**What to produce**
Only the lines from the one with "第28集 (74, 790)" to the end of the records are wanted, each repeated exactly, both ends included.

[[ Extracted data open ]]

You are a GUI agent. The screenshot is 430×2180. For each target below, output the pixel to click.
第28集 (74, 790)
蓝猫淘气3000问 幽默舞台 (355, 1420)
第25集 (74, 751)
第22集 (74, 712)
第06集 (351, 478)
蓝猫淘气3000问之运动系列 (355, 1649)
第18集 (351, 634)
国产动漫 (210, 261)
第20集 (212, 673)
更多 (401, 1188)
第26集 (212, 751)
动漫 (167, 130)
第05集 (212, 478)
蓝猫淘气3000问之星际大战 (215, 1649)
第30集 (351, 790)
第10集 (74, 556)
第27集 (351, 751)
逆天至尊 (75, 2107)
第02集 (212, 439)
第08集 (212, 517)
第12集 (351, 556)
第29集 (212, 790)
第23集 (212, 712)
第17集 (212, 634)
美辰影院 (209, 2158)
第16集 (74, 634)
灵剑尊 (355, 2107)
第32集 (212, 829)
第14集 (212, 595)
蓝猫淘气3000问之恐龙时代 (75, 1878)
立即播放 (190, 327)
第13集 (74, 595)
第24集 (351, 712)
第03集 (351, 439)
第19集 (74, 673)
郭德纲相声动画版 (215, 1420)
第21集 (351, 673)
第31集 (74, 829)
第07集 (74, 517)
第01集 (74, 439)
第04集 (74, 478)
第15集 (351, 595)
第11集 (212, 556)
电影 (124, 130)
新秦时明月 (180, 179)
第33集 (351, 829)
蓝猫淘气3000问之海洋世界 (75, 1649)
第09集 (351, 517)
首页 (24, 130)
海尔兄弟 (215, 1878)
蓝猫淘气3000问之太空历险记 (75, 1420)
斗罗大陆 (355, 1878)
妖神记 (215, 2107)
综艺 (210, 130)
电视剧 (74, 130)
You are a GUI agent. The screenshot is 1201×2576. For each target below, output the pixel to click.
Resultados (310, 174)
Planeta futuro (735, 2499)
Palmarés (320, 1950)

[[ Extracted data closed ]]

**Result of the exercise**
第28集 (74, 790)
蓝猫淘气3000问 幽默舞台 (355, 1420)
第25集 (74, 751)
第22集 (74, 712)
第06集 (351, 478)
蓝猫淘气3000问之运动系列 (355, 1649)
第18集 (351, 634)
国产动漫 (210, 261)
第20集 (212, 673)
更多 (401, 1188)
第26集 (212, 751)
动漫 (167, 130)
第05集 (212, 478)
蓝猫淘气3000问之星际大战 (215, 1649)
第30集 (351, 790)
第10集 (74, 556)
第27集 (351, 751)
逆天至尊 (75, 2107)
第02集 (212, 439)
第08集 (212, 517)
第12集 (351, 556)
第29集 (212, 790)
第23集 (212, 712)
第17集 (212, 634)
美辰影院 (209, 2158)
第16集 (74, 634)
灵剑尊 (355, 2107)
第32集 (212, 829)
第14集 (212, 595)
蓝猫淘气3000问之恐龙时代 (75, 1878)
立即播放 (190, 327)
第13集 (74, 595)
第24集 (351, 712)
第03集 (351, 439)
第19集 (74, 673)
郭德纲相声动画版 (215, 1420)
第21集 (351, 673)
第31集 (74, 829)
第07集 (74, 517)
第01集 (74, 439)
第04集 (74, 478)
第15集 (351, 595)
第11集 (212, 556)
电影 (124, 130)
新秦时明月 (180, 179)
第33集 (351, 829)
蓝猫淘气3000问之海洋世界 (75, 1649)
第09集 (351, 517)
首页 (24, 130)
海尔兄弟 (215, 1878)
蓝猫淘气3000问之太空历险记 (75, 1420)
斗罗大陆 (355, 1878)
妖神记 (215, 2107)
综艺 (210, 130)
电视剧 (74, 130)
You are a GUI agent. The screenshot is 1201×2576. For each target below, output the pixel to click.
Resultados (310, 174)
Planeta futuro (735, 2499)
Palmarés (320, 1950)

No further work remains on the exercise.